Mirroring How-To

Project Gutenberg welcomes sites to mirror (copy) our collection. This can bring the collection closer to people in your region. This How-To describes how to set up a mirror.

Connectivity

Our experience has been that a static IP address and T1 (~1.5Mb symmetric) or faster permanent network connection is minimal for a public mirror. (Of course, you can build a private mirror with a DSL or cable modem, but sharing it with the world requires a somewhat higher bandwidth.)

See files “du-sk” and “ls-R” in the top-level directory for the current collection size and number of files.

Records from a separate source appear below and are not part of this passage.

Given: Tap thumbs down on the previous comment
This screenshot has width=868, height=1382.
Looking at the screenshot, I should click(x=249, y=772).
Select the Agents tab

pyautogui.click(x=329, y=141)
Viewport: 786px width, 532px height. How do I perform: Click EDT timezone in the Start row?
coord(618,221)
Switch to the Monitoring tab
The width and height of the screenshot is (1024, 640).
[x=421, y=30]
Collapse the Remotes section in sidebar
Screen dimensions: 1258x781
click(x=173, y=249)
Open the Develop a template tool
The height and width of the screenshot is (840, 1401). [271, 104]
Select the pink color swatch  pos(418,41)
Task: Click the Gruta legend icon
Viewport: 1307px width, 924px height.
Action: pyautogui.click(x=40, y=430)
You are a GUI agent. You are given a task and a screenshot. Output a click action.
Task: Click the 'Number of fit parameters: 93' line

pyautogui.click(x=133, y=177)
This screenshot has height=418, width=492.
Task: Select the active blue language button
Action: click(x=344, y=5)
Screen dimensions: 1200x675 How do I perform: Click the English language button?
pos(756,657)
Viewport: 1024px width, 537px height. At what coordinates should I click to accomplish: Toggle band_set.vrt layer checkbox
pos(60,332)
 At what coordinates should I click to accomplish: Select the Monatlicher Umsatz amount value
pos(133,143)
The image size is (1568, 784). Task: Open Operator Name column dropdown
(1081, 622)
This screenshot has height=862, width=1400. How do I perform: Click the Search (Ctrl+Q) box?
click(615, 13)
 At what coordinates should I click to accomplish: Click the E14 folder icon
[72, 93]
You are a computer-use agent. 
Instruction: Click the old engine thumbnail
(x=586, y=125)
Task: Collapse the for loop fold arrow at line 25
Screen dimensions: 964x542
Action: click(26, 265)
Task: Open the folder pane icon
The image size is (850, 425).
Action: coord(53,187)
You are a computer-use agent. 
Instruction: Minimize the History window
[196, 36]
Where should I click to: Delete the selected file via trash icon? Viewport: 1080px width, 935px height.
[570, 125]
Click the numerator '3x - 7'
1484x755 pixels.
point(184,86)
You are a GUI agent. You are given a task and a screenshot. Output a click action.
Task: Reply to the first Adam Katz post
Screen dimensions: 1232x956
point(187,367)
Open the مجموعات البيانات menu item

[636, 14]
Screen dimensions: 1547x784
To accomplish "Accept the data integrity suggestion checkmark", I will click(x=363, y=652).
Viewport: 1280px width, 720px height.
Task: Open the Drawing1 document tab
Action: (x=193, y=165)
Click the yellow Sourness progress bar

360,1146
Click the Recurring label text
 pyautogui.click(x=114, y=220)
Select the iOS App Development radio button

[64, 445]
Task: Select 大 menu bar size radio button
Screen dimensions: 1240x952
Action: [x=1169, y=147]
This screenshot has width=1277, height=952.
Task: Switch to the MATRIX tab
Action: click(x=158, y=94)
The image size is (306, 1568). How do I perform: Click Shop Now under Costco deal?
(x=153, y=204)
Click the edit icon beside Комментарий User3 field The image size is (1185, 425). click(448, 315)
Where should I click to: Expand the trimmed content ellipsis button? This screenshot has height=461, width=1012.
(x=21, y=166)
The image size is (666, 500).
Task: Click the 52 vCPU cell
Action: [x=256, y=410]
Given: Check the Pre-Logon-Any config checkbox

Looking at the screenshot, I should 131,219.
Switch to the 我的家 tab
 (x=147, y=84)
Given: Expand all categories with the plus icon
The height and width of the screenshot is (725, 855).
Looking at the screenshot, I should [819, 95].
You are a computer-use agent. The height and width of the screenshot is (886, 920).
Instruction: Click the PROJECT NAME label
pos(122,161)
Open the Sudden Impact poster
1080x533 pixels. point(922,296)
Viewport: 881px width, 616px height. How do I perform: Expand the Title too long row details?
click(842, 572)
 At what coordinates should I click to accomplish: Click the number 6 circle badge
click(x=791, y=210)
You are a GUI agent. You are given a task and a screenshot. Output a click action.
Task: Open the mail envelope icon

New eBooks are added almost every day, so it’s desirable to mirror nightly. There are around 2 million files, over 60 languages, and dozens of different file formats. You may opt to mirror only the zip files or to leave out the audio files, or other variations. The rsync “–exclude” option may be used for this.

Software

We recommend that you use rsync. The wget and cURL tools are not suitable, because they need to look at all files just to get the ones that were updated recently. Rsync is available for all Unix-like systems (including MacOS), and is part of Cygwin for Windows.

We offer two distinct rsync modules:

Using Rsync

The ibiblio site is the main home of Project Gutenberg, but it is not the fastest server. Below are examples for an alternate server which is faster, as well as for the main ibiblio site.

To rsync the main collection:

 rsync -av --del ftp.ibiblio.org::gutenberg /var/www/gutenberg
 rsync -av --del aleph.gutenberg.org::gutenberg /var/www/gutenberg

The last parameter is the directory where you want the stuff placed in your drive.

To rsync the generated content:

 rsync -av --del ftp@ftp.ibiblio.org::gutenberg-epub /var/www/gutenberg-generated
 rsync -av --del aleph.gutenberg.org::gutenberg-epub /var/www/gutenberg-generated

Please note that the two modules have a very different directory structure. The main collection uses a hierarchy of small directories, e.g., eBook #12345 is stored under 1/2/3/4/12345/. The generated content uses one huge ‘root’ directory with a subdirectory for each book. eBook #12345 is stored in epub/12345/. You should configure your server to not autoindex the huge ‘root’ directory. There is an ‘index.html’ file, to make it less likely for remote HTTP clients to enumerate the entire directory.

You should run a daily job to check for newly updated files. Unix/Linux employs cron for this; Windows systems could use the task scheduler. We can help you with setting up the mirroring software, or any other details, if you would like.

Put one or both of the aforementioned commands into a shell script and then call the shell script from your crontab.

Here is a sample cron entry for a daily job, sending normal output to /dev/null (error output will be sent via email):

 0 2 * * * /path/to/shell_script > /dev/null

Full example

Here is a full crontab example from one of our mirrors. Please do not just blindly copy it, though, since it will need adjusting for your environment (minimally, the directory path that is the destination for the files).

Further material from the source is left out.